Exception – Propagated runtime errors, if any.

cmeta.utils.files.safe_delete_directory(dirpath: str, timeout: int = 3, fail_on_error: bool = False, logger=None)[source]

Safely and recursively deletes a directory with all its contents. Works cross-platform (Windows, Linux, MacOS) and handles special cases like .git directories with read-only attributes.

If lock acquisition fails but directory doesn’t exist, returns success.

Parameters:
  • dirpath (str) – Full path to directory to delete.

  • timeout (int) – Lock timeout in seconds.

  • fail_on_error (bool) – Whether to raise exceptions or return error dict.

  • logger – Logger instance for debug messages.

Returns:

Dict with ‘return’ (0=success, non-zero=error) and optional ‘error’.

Raises:

Exception – Propagated runtime errors, if any.

cmeta.utils.files.safe_delete_directory_if_empty(dirpath: str)[source]

Delete directory only if it’s empty (no files or subdirectories).

Quickly checks if directory is empty and removes it.
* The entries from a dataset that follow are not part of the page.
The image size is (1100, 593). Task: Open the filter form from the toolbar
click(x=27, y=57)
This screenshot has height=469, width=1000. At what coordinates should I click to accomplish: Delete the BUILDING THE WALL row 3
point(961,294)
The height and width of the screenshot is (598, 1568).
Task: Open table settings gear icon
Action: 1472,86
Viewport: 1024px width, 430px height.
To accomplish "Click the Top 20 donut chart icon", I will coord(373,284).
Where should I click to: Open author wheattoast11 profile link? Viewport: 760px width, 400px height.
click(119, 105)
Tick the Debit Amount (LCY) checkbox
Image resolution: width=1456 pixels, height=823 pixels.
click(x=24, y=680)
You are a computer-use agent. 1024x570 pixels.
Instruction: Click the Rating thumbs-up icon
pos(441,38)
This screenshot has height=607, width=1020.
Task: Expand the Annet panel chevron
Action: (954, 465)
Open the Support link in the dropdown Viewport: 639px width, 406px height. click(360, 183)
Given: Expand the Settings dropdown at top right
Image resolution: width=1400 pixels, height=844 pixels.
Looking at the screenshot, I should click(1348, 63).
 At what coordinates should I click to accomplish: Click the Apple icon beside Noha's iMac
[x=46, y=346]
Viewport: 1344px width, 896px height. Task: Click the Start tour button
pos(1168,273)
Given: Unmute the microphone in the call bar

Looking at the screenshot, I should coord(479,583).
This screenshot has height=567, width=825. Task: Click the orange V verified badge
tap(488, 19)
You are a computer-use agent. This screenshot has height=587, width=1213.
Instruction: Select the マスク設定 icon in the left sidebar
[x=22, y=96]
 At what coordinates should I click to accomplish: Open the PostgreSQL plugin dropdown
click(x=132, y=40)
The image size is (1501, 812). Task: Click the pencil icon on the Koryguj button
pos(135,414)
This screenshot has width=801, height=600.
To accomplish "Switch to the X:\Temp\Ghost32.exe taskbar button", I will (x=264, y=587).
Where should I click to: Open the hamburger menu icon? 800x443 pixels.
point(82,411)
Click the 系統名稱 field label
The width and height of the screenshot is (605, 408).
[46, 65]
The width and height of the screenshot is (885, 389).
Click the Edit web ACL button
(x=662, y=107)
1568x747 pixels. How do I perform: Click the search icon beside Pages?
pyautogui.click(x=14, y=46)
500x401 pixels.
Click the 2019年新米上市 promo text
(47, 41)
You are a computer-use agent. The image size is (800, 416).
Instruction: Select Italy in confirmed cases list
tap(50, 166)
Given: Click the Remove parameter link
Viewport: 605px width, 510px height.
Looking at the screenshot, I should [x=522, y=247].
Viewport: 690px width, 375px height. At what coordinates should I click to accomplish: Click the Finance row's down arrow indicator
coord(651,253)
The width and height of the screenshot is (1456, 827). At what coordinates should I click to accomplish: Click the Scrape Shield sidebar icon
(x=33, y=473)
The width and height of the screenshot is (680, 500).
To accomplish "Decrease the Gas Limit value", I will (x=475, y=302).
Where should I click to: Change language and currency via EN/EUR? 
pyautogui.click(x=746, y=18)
Ignores all errors (permissions, race conditions, etc.) for safe cleanup operations.

Parameters:

dirpath (str) – Path to the directory to potentially delete.

Returns:

Operation result.

Return type:

dict

Raises:

Exception – Propagated runtime errors, if any.

cmeta.utils.files.safe_delete_directory_if_empty_with_sharding(artifact_path: str, sharding_slices: list = None)[source]

Safely delete empty directories up the hierarchy based on sharding configuration.

Parameters:
  • artifact_path (str) – Path to the artifact directory.

  • sharding_slices (list | None) – Sharding configuration from category meta.

Returns:

A cMeta dictionary with the following keys
  • return (int): 0 if success, >0 if error.

  • error (str): Error message if return > 0.

Return type:

dict

Raises:

Exception – Propagated runtime errors, if any.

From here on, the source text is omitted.